_PROBLEM TO WORK ON_
Give the lines of every item below as a JSON list of strings, one string per line, with blank lines omitted.

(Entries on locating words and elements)

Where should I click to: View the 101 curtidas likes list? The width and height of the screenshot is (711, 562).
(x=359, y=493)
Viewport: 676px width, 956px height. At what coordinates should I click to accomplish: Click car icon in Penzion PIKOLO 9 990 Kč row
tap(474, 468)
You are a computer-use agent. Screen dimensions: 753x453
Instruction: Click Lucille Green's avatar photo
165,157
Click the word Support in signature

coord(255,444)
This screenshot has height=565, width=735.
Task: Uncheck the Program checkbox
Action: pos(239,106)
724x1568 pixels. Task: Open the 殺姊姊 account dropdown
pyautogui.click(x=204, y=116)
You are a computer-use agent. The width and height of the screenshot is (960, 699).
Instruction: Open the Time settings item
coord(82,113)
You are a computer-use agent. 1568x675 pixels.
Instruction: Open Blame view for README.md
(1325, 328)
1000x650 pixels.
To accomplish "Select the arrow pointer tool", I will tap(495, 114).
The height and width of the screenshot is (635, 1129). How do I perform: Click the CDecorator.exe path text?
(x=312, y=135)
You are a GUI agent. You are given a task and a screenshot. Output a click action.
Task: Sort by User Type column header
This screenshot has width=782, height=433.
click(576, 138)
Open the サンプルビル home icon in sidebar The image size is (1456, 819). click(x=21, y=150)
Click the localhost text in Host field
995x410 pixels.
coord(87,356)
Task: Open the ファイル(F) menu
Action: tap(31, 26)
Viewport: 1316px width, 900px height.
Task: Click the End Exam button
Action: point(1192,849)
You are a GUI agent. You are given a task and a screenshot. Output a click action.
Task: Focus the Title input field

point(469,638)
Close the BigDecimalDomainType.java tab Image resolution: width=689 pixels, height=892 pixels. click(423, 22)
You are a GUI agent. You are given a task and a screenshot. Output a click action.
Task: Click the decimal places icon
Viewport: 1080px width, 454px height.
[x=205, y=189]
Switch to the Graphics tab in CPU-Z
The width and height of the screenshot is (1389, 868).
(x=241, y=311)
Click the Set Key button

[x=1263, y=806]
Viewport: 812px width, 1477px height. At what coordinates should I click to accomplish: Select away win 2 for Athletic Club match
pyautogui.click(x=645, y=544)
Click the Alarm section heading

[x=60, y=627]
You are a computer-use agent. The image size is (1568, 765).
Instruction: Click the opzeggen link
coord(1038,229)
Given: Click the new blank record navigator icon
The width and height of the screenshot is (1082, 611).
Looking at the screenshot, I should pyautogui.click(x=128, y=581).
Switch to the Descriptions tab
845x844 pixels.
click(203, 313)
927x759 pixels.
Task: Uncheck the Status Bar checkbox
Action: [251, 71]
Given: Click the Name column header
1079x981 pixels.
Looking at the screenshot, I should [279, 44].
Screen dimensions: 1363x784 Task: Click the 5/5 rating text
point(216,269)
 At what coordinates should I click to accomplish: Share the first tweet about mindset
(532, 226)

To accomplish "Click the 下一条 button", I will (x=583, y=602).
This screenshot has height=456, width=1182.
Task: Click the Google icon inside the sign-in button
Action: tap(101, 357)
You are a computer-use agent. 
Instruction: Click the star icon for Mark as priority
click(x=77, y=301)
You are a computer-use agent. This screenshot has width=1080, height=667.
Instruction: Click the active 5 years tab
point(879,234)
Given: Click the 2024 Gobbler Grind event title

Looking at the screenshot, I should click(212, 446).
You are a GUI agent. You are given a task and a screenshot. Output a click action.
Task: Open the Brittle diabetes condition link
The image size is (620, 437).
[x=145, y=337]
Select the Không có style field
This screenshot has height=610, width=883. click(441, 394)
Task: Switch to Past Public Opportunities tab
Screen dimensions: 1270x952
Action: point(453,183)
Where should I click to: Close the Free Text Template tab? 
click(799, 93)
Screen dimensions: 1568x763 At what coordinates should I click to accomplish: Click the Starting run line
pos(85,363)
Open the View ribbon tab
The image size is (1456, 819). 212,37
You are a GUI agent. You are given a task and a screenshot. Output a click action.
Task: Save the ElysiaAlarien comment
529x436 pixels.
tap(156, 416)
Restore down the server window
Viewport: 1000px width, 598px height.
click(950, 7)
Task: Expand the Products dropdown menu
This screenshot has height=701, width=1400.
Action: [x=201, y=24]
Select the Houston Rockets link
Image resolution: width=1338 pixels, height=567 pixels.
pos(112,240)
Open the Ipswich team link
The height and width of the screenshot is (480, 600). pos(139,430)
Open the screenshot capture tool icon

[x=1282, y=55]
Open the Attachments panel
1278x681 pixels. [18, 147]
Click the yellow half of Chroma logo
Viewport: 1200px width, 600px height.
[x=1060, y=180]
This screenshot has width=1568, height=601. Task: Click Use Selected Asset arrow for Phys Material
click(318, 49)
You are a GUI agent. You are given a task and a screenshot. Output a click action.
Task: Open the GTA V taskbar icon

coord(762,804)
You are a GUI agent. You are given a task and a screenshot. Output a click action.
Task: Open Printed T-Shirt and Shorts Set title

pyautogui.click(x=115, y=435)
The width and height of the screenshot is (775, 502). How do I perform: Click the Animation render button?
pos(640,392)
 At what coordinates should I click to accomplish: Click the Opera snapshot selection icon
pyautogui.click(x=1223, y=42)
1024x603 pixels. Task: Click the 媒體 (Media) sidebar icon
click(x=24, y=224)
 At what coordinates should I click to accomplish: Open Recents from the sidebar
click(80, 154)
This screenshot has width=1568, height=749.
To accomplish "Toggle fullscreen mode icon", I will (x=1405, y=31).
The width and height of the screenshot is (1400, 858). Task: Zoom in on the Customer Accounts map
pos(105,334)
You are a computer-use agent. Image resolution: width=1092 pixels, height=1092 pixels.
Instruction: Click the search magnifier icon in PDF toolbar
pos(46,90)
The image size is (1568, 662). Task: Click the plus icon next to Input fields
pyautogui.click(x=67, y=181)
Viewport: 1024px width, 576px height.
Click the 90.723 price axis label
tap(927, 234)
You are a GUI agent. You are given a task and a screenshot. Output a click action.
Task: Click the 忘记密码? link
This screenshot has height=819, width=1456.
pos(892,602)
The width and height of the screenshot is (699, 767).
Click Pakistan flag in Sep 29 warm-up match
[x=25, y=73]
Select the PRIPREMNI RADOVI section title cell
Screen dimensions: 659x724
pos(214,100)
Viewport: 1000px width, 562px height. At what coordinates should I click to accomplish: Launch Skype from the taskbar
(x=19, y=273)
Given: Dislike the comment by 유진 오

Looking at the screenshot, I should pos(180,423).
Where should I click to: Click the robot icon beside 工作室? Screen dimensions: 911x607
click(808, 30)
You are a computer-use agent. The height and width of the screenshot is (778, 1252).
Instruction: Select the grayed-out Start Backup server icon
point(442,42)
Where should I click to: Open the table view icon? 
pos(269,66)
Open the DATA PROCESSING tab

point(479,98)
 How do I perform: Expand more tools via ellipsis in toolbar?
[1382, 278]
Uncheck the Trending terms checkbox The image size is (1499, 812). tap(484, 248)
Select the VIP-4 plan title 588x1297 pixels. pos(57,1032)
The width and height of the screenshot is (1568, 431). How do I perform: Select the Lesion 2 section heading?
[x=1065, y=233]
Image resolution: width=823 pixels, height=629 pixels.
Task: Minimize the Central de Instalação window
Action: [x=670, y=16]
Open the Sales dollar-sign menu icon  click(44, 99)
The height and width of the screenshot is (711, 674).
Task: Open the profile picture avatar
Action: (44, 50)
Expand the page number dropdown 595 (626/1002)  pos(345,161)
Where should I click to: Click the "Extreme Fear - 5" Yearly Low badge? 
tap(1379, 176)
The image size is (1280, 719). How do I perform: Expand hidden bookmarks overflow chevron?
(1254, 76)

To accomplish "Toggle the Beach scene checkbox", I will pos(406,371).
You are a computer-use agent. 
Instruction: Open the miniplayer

_TASK OUTPUT_
[
  "Where should I click to: View the 101 curtidas likes list? The width and height of the screenshot is (711, 562).",
  "(x=359, y=493)",
  "Viewport: 676px width, 956px height. At what coordinates should I click to accomplish: Click car icon in Penzion PIKOLO 9 990 Kč row",
  "tap(474, 468)",
  "You are a computer-use agent. Screen dimensions: 753x453",
  "Instruction: Click Lucille Green's avatar photo",
  "165,157",
  "Click the word Support in signature",
  "coord(255,444)",
  "This screenshot has height=565, width=735.",
  "Task: Uncheck the Program checkbox",
  "Action: pos(239,106)",
  "724x1568 pixels. Task: Open the 殺姊姊 account dropdown",
  "pyautogui.click(x=204, y=116)",
  "You are a computer-use agent. The width and height of the screenshot is (960, 699).",
  "Instruction: Open the Time settings item",
  "coord(82,113)",
  "You are a computer-use agent. 1568x675 pixels.",
  "Instruction: Open Blame view for README.md",
  "(1325, 328)",
  "1000x650 pixels.",
  "To accomplish \"Select the arrow pointer tool\", I will tap(495, 114).",
  "The height and width of the screenshot is (635, 1129). How do I perform: Click the CDecorator.exe path text?",
  "(x=312, y=135)",
  "You are a GUI agent. You are given a task and a screenshot. Output a click action.",
  "Task: Sort by User Type column header",
  "This screenshot has width=782, height=433.",
  "click(576, 138)",
  "Open the サンプルビル home icon in sidebar The image size is (1456, 819). click(x=21, y=150)",
  "Click the localhost text in Host field",
  "995x410 pixels.",
  "coord(87,356)",
  "Task: Open the ファイル(F) menu",
  "Action: tap(31, 26)",
  "Viewport: 1316px width, 900px height.",
  "Task: Click the End Exam button",
  "Action: point(1192,849)",
  "You are a GUI agent. You are given a task and a screenshot. Output a click action.",
  "Task: Focus the Title input field",
  "point(469,638)",
  "Close the BigDecimalDomainType.java tab Image resolution: width=689 pixels, height=892 pixels. click(423, 22)",
  "You are a GUI agent. You are given a task and a screenshot. Output a click action.",
  "Task: Click the decimal places icon",
  "Viewport: 1080px width, 454px height.",
  "[x=205, y=189]",
  "Switch to the Graphics tab in CPU-Z",
  "The width and height of the screenshot is (1389, 868).",
  "(x=241, y=311)",
  "Click the Set Key button",
  "[x=1263, y=806]",
  "Viewport: 812px width, 1477px height. At what coordinates should I click to accomplish: Select away win 2 for Athletic Club match",
  "pyautogui.click(x=645, y=544)",
  "Click the Alarm section heading",
  "[x=60, y=627]",
  "You are a computer-use agent. The image size is (1568, 765).",
  "Instruction: Click the opzeggen link",
  "coord(1038,229)",
  "Given: Click the new blank record navigator icon",
  "The width and height of the screenshot is (1082, 611).",
  "Looking at the screenshot, I should pyautogui.click(x=128, y=581).",
  "Switch to the Descriptions tab",
  "845x844 pixels.",
  "click(203, 313)",
  "927x759 pixels.",
  "Task: Uncheck the Status Bar checkbox",
  "Action: [251, 71]",
  "Given: Click the Name column header",
  "1079x981 pixels.",
  "Looking at the screenshot, I should [279, 44].",
  "Screen dimensions: 1363x784 Task: Click the 5/5 rating text",
  "point(216,269)",
  " At what coordinates should I click to accomplish: Share the first tweet about mindset",
  "(532, 226)",
  "To accomplish \"Click the 下一条 button\", I will (x=583, y=602).",
  "This screenshot has height=456, width=1182.",
  "Task: Click the Google icon inside the sign-in button",
  "Action: tap(101, 357)",
  "You are a computer-use agent. ",
  "Instruction: Click the star icon for Mark as priority",
  "click(x=77, y=301)",
  "You are a computer-use agent. This screenshot has width=1080, height=667.",
  "Instruction: Click the active 5 years tab",
  "point(879,234)",
  "Given: Click the 2024 Gobbler Grind event title",
  "Looking at the screenshot, I should click(212, 446).",
  "You are a GUI agent. You are given a task and a screenshot. Output a click action.",
  "Task: Open the Brittle diabetes condition link",
  "The image size is (620, 437).",
  "[x=145, y=337]",
  "Select the Không có style field",
  "This screenshot has height=610, width=883. click(441, 394)",
  "Task: Switch to Past Public Opportunities tab",
  "Screen dimensions: 1270x952",
  "Action: point(453,183)",
  "Where should I click to: Close the Free Text Template tab? ",
  "click(799, 93)",
  "Screen dimensions: 1568x763 At what coordinates should I click to accomplish: Click the Starting run line",
  "pos(85,363)",
  "Open the View ribbon tab",
  "The image size is (1456, 819). 212,37",
  "You are a GUI agent. You are given a task and a screenshot. Output a click action.",
  "Task: Save the ElysiaAlarien comment",
  "529x436 pixels.",
  "tap(156, 416)",
  "Restore down the server window",
  "Viewport: 1000px width, 598px height.",
  "click(950, 7)",
  "Task: Expand the Products dropdown menu",
  "This screenshot has height=701, width=1400.",
  "Action: [x=201, y=24]",
  "Select the Houston Rockets link",
  "Image resolution: width=1338 pixels, height=567 pixels.",
  "pos(112,240)",
  "Open the Ipswich team link",
  "The height and width of the screenshot is (480, 600). pos(139,430)",
  "Open the screenshot capture tool icon",
  "[x=1282, y=55]",
  "Open the Attachments panel",
  "1278x681 pixels. [18, 147]",
  "Click the yellow half of Chroma logo",
  "Viewport: 1200px width, 600px height.",
  "[x=1060, y=180]",
  "This screenshot has width=1568, height=601. Task: Click Use Selected Asset arrow for Phys Material",
  "click(318, 49)",
  "You are a GUI agent. You are given a task and a screenshot. Output a click action.",
  "Task: Open the GTA V taskbar icon",
  "coord(762,804)",
  "You are a GUI agent. You are given a task and a screenshot. Output a click action.",
  "Task: Open Printed T-Shirt and Shorts Set title",
  "pyautogui.click(x=115, y=435)",
  "The width and height of the screenshot is (775, 502). How do I perform: Click the Animation render button?",
  "pos(640,392)",
  " At what coordinates should I click to accomplish: Click the Opera snapshot selection icon",
  "pyautogui.click(x=1223, y=42)",
  "1024x603 pixels. Task: Click the 媒體 (Media) sidebar icon",
  "click(x=24, y=224)",
  " At what coordinates should I click to accomplish: Open Recents from the sidebar",
  "click(80, 154)",
  "This screenshot has width=1568, height=749.",
  "To accomplish \"Toggle fullscreen mode icon\", I will (x=1405, y=31).",
  "The width and height of the screenshot is (1400, 858). Task: Zoom in on the Customer Accounts map",
  "pos(105,334)",
  "You are a computer-use agent. Image resolution: width=1092 pixels, height=1092 pixels.",
  "Instruction: Click the search magnifier icon in PDF toolbar",
  "pos(46,90)",
  "The image size is (1568, 662). Task: Click the plus icon next to Input fields",
  "pyautogui.click(x=67, y=181)",
  "Viewport: 1024px width, 576px height.",
  "Click the 90.723 price axis label",
  "tap(927, 234)",
  "You are a GUI agent. You are given a task and a screenshot. Output a click action.",
  "Task: Click the 忘记密码? link",
  "This screenshot has height=819, width=1456.",
  "pos(892,602)",
  "The width and height of the screenshot is (699, 767).",
  "Click Pakistan flag in Sep 29 warm-up match",
  "[x=25, y=73]",
  "Select the PRIPREMNI RADOVI section title cell",
  "Screen dimensions: 659x724",
  "pos(214,100)",
  "Viewport: 1000px width, 562px height. At what coordinates should I click to accomplish: Launch Skype from the taskbar",
  "(x=19, y=273)",
  "Given: Dislike the comment by 유진 오",
  "Looking at the screenshot, I should pos(180,423).",
  "Where should I click to: Click the robot icon beside 工作室? Screen dimensions: 911x607",
  "click(808, 30)",
  "You are a computer-use agent. The height and width of the screenshot is (778, 1252).",
  "Instruction: Select the grayed-out Start Backup server icon",
  "point(442,42)",
  "Where should I click to: Open the table view icon? ",
  "pos(269,66)",
  "Open the DATA PROCESSING tab",
  "point(479,98)",
  " How do I perform: Expand more tools via ellipsis in toolbar?",
  "[1382, 278]",
  "Uncheck the Trending terms checkbox The image size is (1499, 812). tap(484, 248)",
  "Select the VIP-4 plan title 588x1297 pixels. pos(57,1032)",
  "The width and height of the screenshot is (1568, 431). How do I perform: Select the Lesion 2 section heading?",
  "[x=1065, y=233]",
  "Image resolution: width=823 pixels, height=629 pixels.",
  "Task: Minimize the Central de Instalação window",
  "Action: [x=670, y=16]",
  "Open the Sales dollar-sign menu icon  click(44, 99)",
  "The height and width of the screenshot is (711, 674).",
  "Task: Open the profile picture avatar",
  "Action: (44, 50)",
  "Expand the page number dropdown 595 (626/1002)  pos(345,161)",
  "Where should I click to: Click the \"Extreme Fear - 5\" Yearly Low badge? ",
  "tap(1379, 176)",
  "The image size is (1280, 719). How do I perform: Expand hidden bookmarks overflow chevron?",
  "(1254, 76)",
  "To accomplish \"Toggle the Beach scene checkbox\", I will pos(406,371).",
  "You are a computer-use agent. ",
  "Instruction: Open the miniplayer"
]